The Springboks on the other hand lacked calm. They were frantic from the first kick-off which was an error. They tried to force play and regularly kicked too far. They won the scrums all right. That was the only facet of their play that they did win. They lost the tackle and lost the boot and lost the tactics and lost the match, and they found chasing kicks too much.

And the score could have been bigger. Astonishingly Daniel Carter missed a conversion and four penalty kicks at goal - 14 points you would normally expect him to nail. To be fair Percy Montgomery also missed two simple kicks and missed them when the score was 5-0.

It was 5-0 for a long time - for about an hour in fact.

There were 49 653 people at Newlands. Over 37 000 were given drums, the yebo djembe, an African drum - rugby's answer to the vuvuzela and not more musical than that raucous bugle, but when they banged the drums and Carter missed, they banged again and again and again. But it was not enough in a Test when the scoring was all try or conversion. Not a penalty goal was scored.

There were 28 dancers with streamers in green and gold. There were two trios of male singers in suits. Boys from SACS, Percy Montgomery's school in bashers and blazers, brought a huge poster onto the ground with Percy's picture and 100 Test Caps in big letters. The All Blacks came on and huddled long while the Springboks delayed their entrance. Montgomery came on first with his children and the crowd chanted Percy, Percy.

The anthems followed and the Kapa O Pango haka with lots of Ali Williams bravado. At last the Springboks kicked off.

It was a damp squib of a kick-off for Richard Kahui was clever and ensured that it went directly into touch. South Africa got a free kick just inside their half but Fourie du Preez kicked it over the dead-ball line. They won their first line-out by slapping the ball back but the helter-skelter passing which followed cost them another 50 metres. Bryan Habana, player of the year last year but a nightmare this year, knocked on the first up-an-under the All Blacks hoisted. Habana flung a quick line-out into his own in-goal and had to scramble the ball out to yield an excellent attacking position to the All Blacks. All of this happened in the first five minutes. No amount of home-ground advantage can miraculously turn such dross into victorious gold.

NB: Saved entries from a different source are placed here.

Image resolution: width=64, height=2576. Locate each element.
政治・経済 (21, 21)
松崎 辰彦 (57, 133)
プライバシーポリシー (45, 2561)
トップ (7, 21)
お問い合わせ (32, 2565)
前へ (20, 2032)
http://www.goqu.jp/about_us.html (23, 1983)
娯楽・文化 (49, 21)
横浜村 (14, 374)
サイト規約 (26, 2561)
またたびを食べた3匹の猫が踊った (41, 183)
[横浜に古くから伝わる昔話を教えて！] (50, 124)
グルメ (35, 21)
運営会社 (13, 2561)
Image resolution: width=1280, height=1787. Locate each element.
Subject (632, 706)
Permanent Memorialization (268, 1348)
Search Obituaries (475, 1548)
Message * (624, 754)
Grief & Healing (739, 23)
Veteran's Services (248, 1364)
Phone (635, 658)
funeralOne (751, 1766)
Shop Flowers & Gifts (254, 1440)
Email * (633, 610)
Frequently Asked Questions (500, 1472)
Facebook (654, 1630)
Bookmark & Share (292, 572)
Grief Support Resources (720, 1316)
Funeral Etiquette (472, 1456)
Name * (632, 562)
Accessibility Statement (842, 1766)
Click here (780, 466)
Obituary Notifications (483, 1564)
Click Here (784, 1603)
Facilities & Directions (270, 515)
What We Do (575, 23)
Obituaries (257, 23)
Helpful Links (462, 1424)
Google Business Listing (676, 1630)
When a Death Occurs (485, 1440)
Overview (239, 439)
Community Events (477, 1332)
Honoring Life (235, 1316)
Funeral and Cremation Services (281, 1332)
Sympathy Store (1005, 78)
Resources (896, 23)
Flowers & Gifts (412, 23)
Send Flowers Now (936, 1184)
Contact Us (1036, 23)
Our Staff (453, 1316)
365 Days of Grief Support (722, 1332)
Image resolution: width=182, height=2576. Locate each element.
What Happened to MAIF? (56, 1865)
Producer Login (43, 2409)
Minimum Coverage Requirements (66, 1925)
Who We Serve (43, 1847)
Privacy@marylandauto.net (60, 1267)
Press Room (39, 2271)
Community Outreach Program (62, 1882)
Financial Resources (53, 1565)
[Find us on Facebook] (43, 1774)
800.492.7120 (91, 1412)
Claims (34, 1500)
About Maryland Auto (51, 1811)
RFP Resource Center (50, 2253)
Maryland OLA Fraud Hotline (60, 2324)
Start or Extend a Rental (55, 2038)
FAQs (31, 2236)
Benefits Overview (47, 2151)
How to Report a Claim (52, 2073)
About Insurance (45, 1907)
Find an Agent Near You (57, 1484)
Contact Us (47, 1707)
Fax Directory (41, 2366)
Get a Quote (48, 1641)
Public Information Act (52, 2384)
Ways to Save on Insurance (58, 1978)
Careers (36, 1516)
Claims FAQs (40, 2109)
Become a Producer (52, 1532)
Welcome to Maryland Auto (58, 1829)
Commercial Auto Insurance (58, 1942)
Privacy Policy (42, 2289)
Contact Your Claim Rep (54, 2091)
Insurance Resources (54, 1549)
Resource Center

The All Blacks now went on calm attack till they went left and Richie McCaw left-footed a grubber into the Springboks in-goal where Conrad Smith beat Butch James to a touchdown which the television match official conformed. 5-0 after 7 minutes.

The Springboks had a good attack when Fourie du Preez went wide from a scrum but he lost the ball in the tackle. They then had a three-man overlap but Bismarck du Plessis, as is his wont, took the tackle. Victor Matfield did the same sort of thing later in the half.

At this stage Carter missed the first of his penalty attempts but James kicked the drop-out into the All Blacks goal to yield a scrum on the Springboks 22.

From a  turnover De Villiers grubbered and JP Pietersen won the contest for the ball. The Springboks were at the line but the All Blacks broke back.  Habana did well on the counter and the Springboks had two five-metre scrums.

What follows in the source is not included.